Listed Building – Grade II
- Designated: 6 May 1976
- Reference no.: 3301

= Castle Hotel, Conwy =

Castle Hotel is in High Street, opposite to the entrance to Llewelyn Street, in Conwy, Wales. It is designated by Cadw as a Grade II listed building.

==History==

The hotel stands on the site of a former Cistercian abbey. Until the 1880s it was occupied by a public house, the King's Head, dating from the 15th century, and the Castle Hotel. In 1885 the building was completely remodelled by the Chester firm of architects Douglas and Fordham. The whole building was developed into a hotel, and a new section was added.

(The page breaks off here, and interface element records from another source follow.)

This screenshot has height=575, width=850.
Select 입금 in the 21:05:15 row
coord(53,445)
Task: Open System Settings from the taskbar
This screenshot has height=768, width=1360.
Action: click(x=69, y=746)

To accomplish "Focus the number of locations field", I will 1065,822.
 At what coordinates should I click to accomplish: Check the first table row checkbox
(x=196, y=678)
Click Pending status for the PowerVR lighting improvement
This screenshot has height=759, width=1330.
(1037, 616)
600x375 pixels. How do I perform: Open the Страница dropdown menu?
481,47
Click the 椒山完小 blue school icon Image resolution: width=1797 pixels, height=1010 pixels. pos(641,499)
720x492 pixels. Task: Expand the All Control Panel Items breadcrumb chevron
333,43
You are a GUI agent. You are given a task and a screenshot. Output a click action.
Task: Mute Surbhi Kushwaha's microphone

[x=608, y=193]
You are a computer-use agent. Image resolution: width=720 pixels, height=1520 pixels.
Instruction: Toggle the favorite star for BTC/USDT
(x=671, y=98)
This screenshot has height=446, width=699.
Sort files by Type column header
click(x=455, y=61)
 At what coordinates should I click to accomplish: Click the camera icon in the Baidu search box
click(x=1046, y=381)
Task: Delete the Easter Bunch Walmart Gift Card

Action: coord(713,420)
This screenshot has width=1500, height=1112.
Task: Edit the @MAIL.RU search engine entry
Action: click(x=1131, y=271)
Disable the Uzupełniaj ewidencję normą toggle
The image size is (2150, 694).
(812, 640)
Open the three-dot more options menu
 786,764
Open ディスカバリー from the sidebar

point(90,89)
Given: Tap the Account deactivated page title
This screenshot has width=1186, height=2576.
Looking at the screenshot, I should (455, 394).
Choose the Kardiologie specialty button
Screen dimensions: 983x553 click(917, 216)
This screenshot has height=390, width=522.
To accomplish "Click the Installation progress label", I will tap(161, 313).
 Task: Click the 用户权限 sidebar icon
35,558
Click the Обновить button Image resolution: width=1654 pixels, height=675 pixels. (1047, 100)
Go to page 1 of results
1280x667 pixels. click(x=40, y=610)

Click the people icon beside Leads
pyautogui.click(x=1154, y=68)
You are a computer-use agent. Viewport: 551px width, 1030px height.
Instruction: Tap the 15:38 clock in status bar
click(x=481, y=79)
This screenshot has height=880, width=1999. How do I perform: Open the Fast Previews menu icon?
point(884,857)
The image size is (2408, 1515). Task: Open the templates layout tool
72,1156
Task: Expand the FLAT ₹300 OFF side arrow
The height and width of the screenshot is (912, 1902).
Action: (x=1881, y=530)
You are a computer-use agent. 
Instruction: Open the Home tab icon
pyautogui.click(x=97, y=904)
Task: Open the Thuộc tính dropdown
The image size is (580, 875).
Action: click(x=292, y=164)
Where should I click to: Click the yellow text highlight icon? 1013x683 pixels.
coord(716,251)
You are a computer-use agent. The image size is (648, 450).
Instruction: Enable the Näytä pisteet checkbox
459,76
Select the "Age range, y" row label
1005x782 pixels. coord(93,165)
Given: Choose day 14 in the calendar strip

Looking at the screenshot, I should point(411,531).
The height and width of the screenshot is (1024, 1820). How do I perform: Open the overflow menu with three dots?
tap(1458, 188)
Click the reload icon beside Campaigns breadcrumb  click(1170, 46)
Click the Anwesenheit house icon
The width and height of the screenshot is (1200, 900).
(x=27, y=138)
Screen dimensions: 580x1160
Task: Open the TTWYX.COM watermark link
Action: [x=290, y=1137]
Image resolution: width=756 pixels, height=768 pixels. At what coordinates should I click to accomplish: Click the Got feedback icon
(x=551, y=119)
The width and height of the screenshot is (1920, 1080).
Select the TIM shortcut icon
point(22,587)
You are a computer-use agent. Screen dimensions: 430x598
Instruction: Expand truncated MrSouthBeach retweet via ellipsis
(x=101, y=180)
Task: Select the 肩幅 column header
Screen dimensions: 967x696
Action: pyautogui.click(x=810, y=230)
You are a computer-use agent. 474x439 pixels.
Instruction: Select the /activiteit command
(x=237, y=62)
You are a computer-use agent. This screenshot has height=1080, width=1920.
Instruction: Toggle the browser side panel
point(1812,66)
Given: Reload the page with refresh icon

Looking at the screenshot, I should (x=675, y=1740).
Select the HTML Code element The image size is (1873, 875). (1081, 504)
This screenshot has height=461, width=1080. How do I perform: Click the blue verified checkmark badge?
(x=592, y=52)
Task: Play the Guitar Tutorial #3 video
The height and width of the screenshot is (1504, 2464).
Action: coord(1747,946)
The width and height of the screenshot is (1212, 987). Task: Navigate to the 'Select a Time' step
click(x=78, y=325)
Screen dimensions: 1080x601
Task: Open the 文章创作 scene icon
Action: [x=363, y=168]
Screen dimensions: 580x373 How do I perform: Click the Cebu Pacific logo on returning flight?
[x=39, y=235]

The hotel has been visited by a number of well-known guests, including Thomas Telford, William Wordsworth, and the Queen of Romania, who lunched in the restaurant.

==Architecture==

Seen from High Street, the hotel is in three sections, each of which has three storeys. To the left is a single-bay section, the former public house; the central section, developed from the older hotel, has four bays; and the section to the right, added in 1885, has three bays. The whole building is in Renaissance style. When Douglas and Fordham remodelled the building, they used small broken pieces of limestone as a facing material, giving the frontage a flint-like appearance. The dressings of the windows are in brick and terracotta. The central bay is in red ashlar sandstone and the roof is tiled.

==Present day==

For many years the hotel was run by companies based in London. Since 2000 it has been in private ownership.